Sixth, slurry treatment

To address slurry leakage, it is essential to first estimate the approximate volume of the underground karst cave. Then, ensure that the slurry tank has a capacity at least twice the volume of the cave. The slurry pump and water replenishment pump should be larger than standard models to facilitate rapid slurry and water replenishment during leakage. Additionally, sufficient filling material should be prepared near the drilling site. The excavator model should be at least 200 to ensure efficient filling.

Filler material:

1. A soft plastic mixture of bentonite, sawdust, clay and cement with water added.

2. The size of the stone and the bulk clay packed should be considered according to the size of the soil inlet of the drill bucket used. The stone should be mudstone blocks, and the hardness should be avoided too large.

3. Block clay, which is impermeable and has good plasticity and viscosity, can be fully filled in the karst cave space after filling and compacted by reverse drilling with a drill bucket.

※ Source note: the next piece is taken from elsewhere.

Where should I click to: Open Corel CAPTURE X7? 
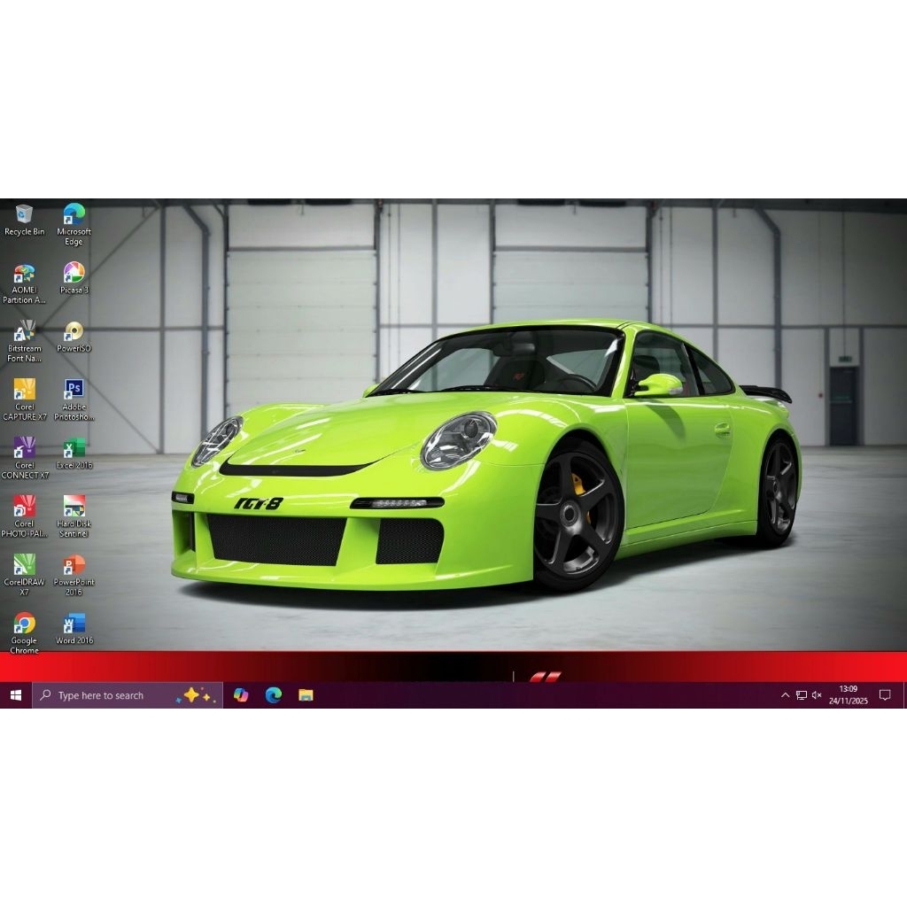pos(24,390)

It is not easy to collapse the hole when drilling again.

When drilling, it is found that the mud in the hole drops slowly. It is necessary to replenish the mud in time, and the drill bit is put forward, and the filling material is added to the hole, and the drill bit is put in. The floating and reversing drilling machine will squeeze the filling material 1 into the rock fissure to block the loss of mud.

If the mud surface drops rapidly and the leakage is too fast, it is difficult to achieve the purpose of filling by scattering. In time, a large amount of mud should be added and water should be replenished, and the drill bit should be quickly raised, and 2 or 3 fillings should be put in a large amount in a short time, and the drill bit should be floated and reversed until the mud surface does not drop any more.

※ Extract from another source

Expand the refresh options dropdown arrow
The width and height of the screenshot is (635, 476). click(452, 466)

7. Large amount of super square treatment

For low karst caves (less than 1 meter), and in the depth of the cave, there is no karst distribution around the pile holes, after drilling, concrete is directly poured to fill, a small amount of excess is normal.

When the karst cave is slightly higher (more than 1 meter but less than 4 meters) or there are karst caves distributed around the pile holes at the depth of the karst cave, and the distribution depth of the karst caves is relatively shallow (such as within 15 meters), the empty karst cave can be filled with filler 2 or 3 and then drilled again.

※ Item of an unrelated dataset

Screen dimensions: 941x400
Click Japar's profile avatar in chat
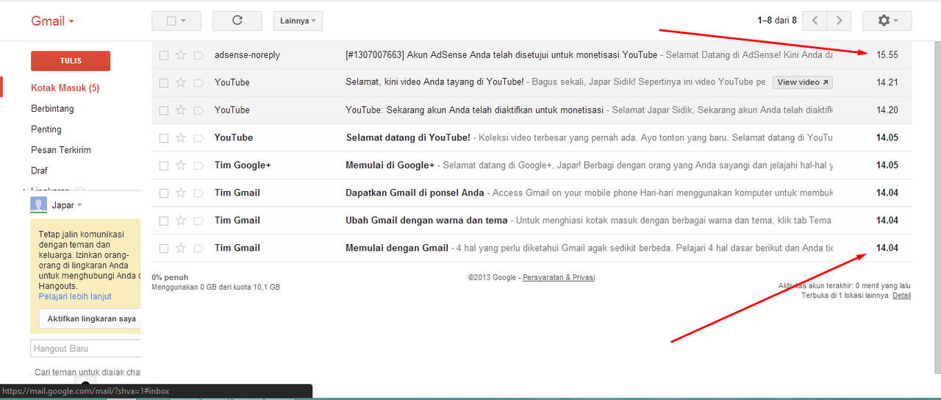pos(38,205)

For high karst caves (over 4 meters), the above fill materials are insufficient to fully fill the voids, leading to low backfilling efficiency and complex construction. In such cases, cement mortar or low-grade concrete can be used for backfilling, and drilling should only proceed after the initial setting of the material. This requires that the strata above the karst cave remain stable during this period. Additionally, if the karst cave contains water, it is crucial to consider how the cement mortar might be diluted by a large amount of groundwater, which could affect its solidification.

For interconnected karst caves (which can be identified by the overlapping distribution depth of adjacent pile holes), pile construction can be carried out in groups. First, drill all the pile holes in a group that are interconnected to the bottom of the karst cave, then backfill and compact them uniformly. This ensures that the interconnected karst caves are fully filled, maximizing the efficiency of concrete use. When constructing in groups, it is essential to calculate the completion time for this group of pile holes to ensure the stability of the hole walls before pouring the concrete.

8. Sludge treatment

Ensure the quality of the mud. Before the reinforcement cage is lowered, the slag must be cleaned with a bottom cleaning drill to ensure that the concrete is poured immediately after the reinforcement cage is lowered and the time of preventing the pile hole is minimized. When the conventional measures cannot completely clean the slag, the gas lift reverse circulation process can be used.